◆ **Document extract**:

This super moist pineapple and coconut pina colada cake combine cake mix, vanilla pudding, shredded pineapple, and a can of cream of coconut that is then topped with cool whip and shredded coconut to create the perfect tropical dessert perfect for parties and get-togethers with friends and family.
Pineapple and Coconut Pina Colada Cake
I haven’t met anyone who doesn’t love a good Pina Colada. That is why I am so excited to share with you one of my favorite cakes of all time, meet this super delicious pineapple and coconut pina colada cake that you will fall in love with on your very first bite!
It transforms an ordinary box cake mix into a party in your mouth that screams let’s celebrate. You will love how easy this cake is to make and it is alcohol-free making the perfect kid-friendly cake for any and every occasion!

◆ **Dataset section**:

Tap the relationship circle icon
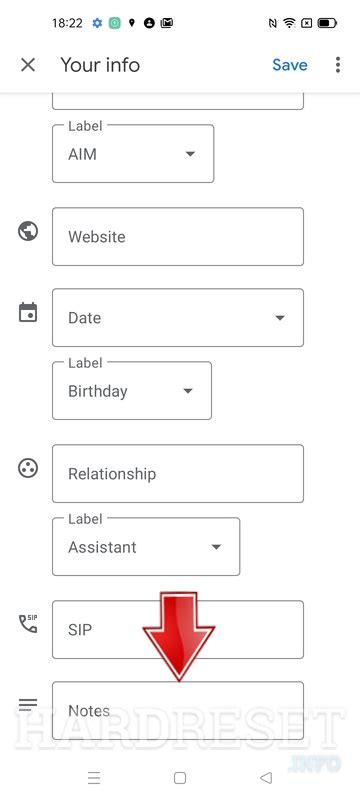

◆ **Exercise aim**:
From the pina colada cake recipe, repeat the passage starting with "This super moist" and going on through "very first bite!". Rely only on the recipe text for what comes next.

◆ **Problem solution**:
This super moist pineapple and coconut pina colada cake combine cake mix, vanilla pudding, shredded pineapple, and a can of cream of coconut that is then topped with cool whip and shredded coconut to create the perfect tropical dessert perfect for parties and get-togethers with friends and family.
Pineapple and Coconut Pina Colada Cake
I haven’t met anyone who doesn’t love a good Pina Colada. That is why I am so excited to share with you one of my favorite cakes of all time, meet this super delicious pineapple and coconut pina colada cake that you will fall in love with on your very first bite!